Guess I should have said so, but my husband sober is no different than my husband drinking. He really hasn’t changed, except that he doesn’t have a beer in his hand every night. Attitude the same. Negative outlook the same. Neglect the same. Angry outburst the same. He is convinced that now that he’s stopped drinking I should be happy, but he hasn’t changed. He won’t go to counseling. He was going to AA and claims he still is, but I don’t think so.
MamaBouch, thank you.

MarriageCounseling answers:

I think you just hit the wall. After trying so much for so long, what more can you do? The final straw is being treated poorly. The kids deserve attention and love…..not being criticized.

Joseph asks…

Husband is on his last chance and I need help! We have a 3 month old baby and I am really stressed help me!!!!?
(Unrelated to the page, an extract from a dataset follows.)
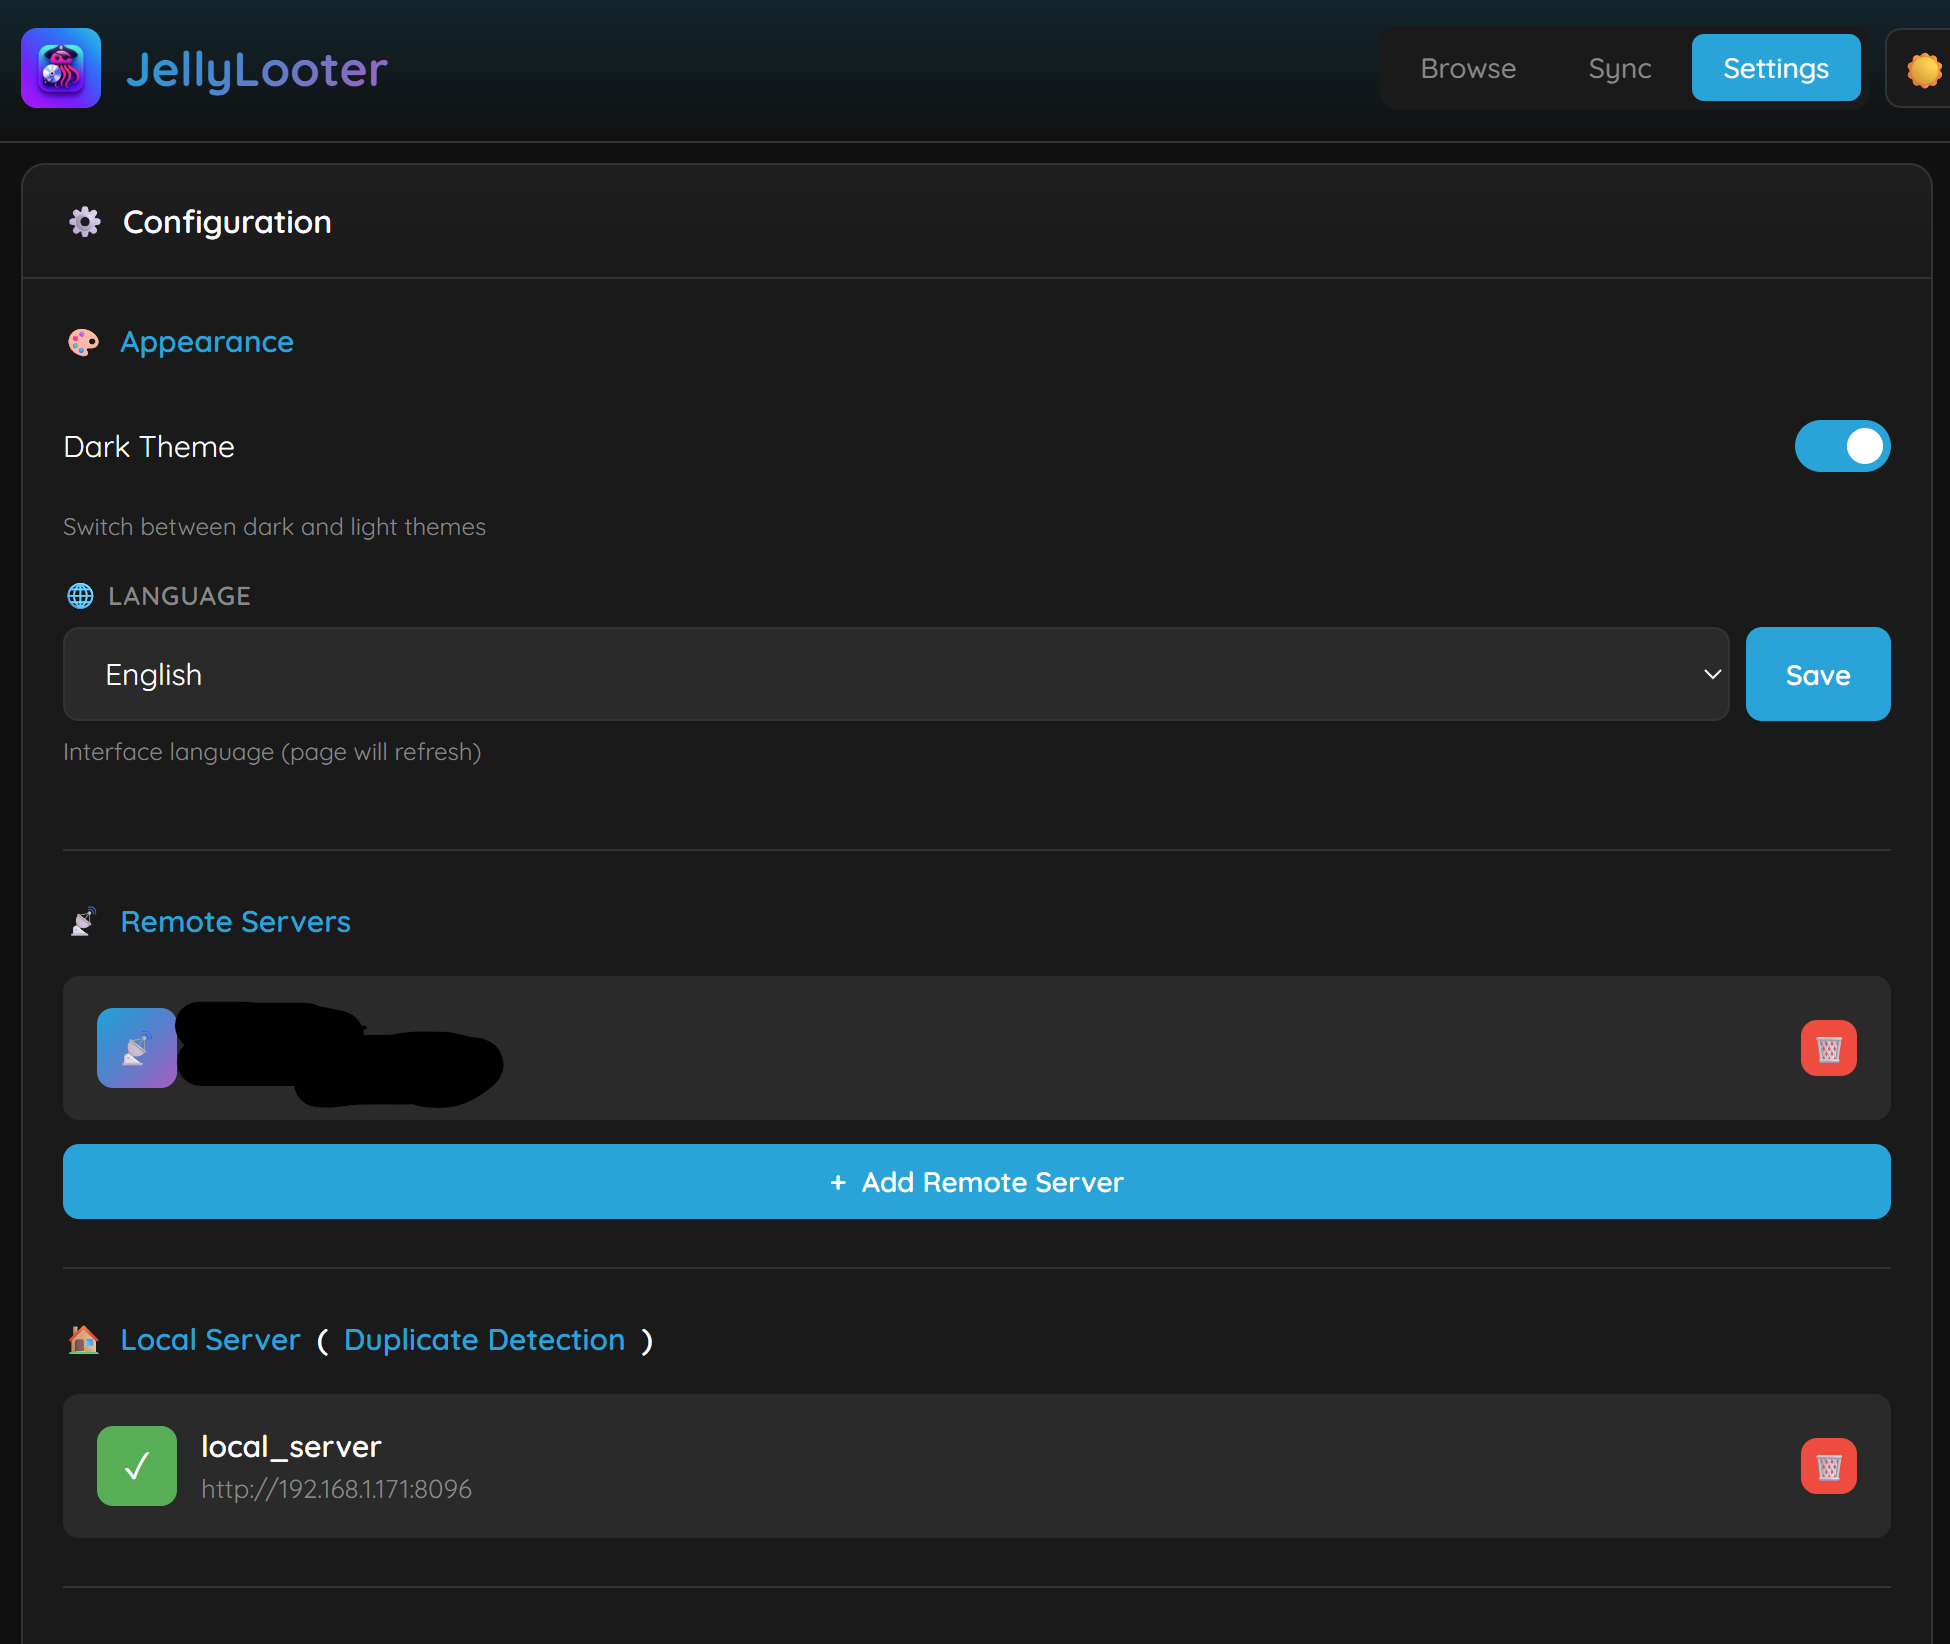Click the globe icon beside Language
This screenshot has height=1644, width=1950.
(x=80, y=596)
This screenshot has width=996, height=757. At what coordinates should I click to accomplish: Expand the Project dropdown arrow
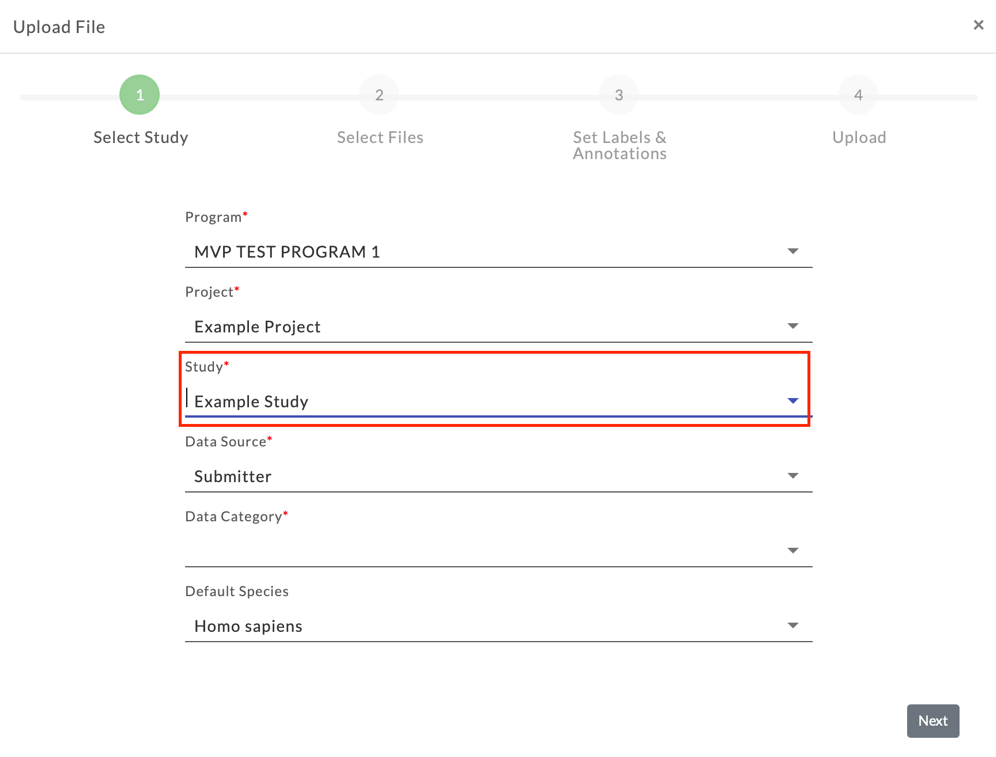click(x=792, y=326)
I gave my husband his last chance today. We have been married for a year. We have a 3 and a half month old baby girl together and his three stepsons They call me mom and they are very close to me very close. My husband does not help me with money at all for our daughter but he does take care of his other kids. He also calls his kids everyday but i have asked him to call our daughter just the same but he doesn’t. Also he in the NAVY and stationed in virginia. I just got out of the navy and moved back to my home town to have help with the baby. I have told him for three months i want to be back with him in virginia and that if we aren’t together we will pro bally end up divorced. He has not made an effort to get me or his daughter back up there. He has been acting different since the day i got pregnant that’s before we knew I was pregnant. But the point is that he is not the person that i married. He would have never raised his voice or called me out of my name its terrible. Here are the actions that i have taken to fix our marriage. I have been to seminars for marriage read marriage books went to counseling and he would not talk the whole time i mean i have done everything that i can possibly think of i don’t know what to do. So today I told him that he had till Monday this coming monday to get everything done for us to come up there and to make it happen. If he doesn’t i will file for divorce. I am sitting here not working or going to school cause i am waiting on him to make a decision so i am living off of my savings. What will happen when the money runs out and i don’t have a job or something to support us. I just need to take care of my daughter and i need to know if anyone out there can help or has advice for me i just really need some help threw this not to feel guilty and to make the right decision so any advice and help will be appreciated.
DV i don’t have a job because i got hurt on my last deployment and haven’t been able to. I almost got killed during my fight with a terrorist. I know about defending my country i know more than most I was honorably medically retired from my injury. So don’t go there. And two she needs to hear her daddy’s voice so she will know him I left out the fact that he gets mad at me for her not knowing him so that is what i am trying to do to make him feel more included. He is being a dead beat dad but i love him for other reasons not these reasons though. I am trying to stick it out and be a good wife but i don’t know if i can do it anymore.
WOW are all men that ignorant you all with rude answers obviously dont have kids thank you to the supportive people

MarriageCounseling answers:

Seems to me like he scored well. Someone to care for his kids and mother another one with him and now he can concentrate on his career whilst you concentrate on his family. Flick him and garnishee his wages for maintenance and alimony. Then have a cry and get him out of your system ; Then move on with life and look for mr right. You have wasted too much time and money on this low life already ; cut your losses and move on; otherwise you will be broke as well as divorced.